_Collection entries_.
*** Block opens ***

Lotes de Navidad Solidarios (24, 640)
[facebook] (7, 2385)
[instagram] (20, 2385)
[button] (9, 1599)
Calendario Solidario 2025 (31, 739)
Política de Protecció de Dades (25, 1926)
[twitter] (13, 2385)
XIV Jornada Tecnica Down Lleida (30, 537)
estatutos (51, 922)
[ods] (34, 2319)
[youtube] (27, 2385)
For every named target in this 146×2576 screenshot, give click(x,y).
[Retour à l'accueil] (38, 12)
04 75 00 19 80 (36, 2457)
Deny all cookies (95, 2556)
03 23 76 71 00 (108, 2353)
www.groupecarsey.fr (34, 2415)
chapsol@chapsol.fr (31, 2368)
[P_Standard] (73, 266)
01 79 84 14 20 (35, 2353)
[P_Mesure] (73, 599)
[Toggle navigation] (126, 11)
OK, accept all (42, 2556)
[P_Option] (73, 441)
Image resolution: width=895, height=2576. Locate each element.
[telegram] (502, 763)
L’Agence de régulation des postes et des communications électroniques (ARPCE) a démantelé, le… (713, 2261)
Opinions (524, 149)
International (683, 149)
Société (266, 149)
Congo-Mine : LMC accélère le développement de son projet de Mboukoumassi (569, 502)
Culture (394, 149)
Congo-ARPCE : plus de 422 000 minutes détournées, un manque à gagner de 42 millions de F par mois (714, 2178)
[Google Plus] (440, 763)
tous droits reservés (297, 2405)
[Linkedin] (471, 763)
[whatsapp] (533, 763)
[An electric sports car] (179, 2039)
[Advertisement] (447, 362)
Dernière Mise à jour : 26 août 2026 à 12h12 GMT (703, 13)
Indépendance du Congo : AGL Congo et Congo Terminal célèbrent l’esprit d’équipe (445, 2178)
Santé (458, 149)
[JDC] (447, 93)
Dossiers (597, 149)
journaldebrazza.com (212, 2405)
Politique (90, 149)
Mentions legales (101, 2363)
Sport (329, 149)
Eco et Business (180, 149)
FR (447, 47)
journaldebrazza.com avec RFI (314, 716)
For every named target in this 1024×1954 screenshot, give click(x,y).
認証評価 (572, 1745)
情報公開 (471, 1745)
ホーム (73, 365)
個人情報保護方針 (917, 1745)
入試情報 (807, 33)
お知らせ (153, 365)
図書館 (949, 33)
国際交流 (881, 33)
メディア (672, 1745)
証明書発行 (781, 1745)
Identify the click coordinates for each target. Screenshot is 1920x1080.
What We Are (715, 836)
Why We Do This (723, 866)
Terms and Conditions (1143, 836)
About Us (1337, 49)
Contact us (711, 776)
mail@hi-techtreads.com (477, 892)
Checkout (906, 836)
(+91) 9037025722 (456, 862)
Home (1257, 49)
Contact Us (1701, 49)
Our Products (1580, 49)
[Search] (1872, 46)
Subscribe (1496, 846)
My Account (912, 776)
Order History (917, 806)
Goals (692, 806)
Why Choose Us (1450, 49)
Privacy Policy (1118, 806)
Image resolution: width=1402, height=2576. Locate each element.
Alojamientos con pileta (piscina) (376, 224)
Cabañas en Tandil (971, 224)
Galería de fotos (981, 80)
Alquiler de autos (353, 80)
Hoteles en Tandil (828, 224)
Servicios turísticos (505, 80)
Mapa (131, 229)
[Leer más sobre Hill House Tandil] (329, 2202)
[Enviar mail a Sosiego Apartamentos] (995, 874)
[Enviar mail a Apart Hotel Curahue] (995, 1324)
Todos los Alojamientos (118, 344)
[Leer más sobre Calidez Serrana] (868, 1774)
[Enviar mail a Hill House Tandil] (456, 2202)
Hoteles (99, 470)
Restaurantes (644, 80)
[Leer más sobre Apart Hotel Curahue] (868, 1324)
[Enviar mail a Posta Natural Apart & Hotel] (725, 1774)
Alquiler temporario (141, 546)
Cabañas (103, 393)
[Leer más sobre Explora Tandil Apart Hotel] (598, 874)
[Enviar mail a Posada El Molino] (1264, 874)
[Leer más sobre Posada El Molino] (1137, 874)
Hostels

*** Block closes ***

_What you have to do_. If a line falls between the first line of the records and the line containing "[ods] (34, 2319)", inclusive, repeat it exactly; leave out all others.

_Your solution_.
Lotes de Navidad Solidarios (24, 640)
[facebook] (7, 2385)
[instagram] (20, 2385)
[button] (9, 1599)
Calendario Solidario 2025 (31, 739)
Política de Protecció de Dades (25, 1926)
[twitter] (13, 2385)
XIV Jornada Tecnica Down Lleida (30, 537)
estatutos (51, 922)
[ods] (34, 2319)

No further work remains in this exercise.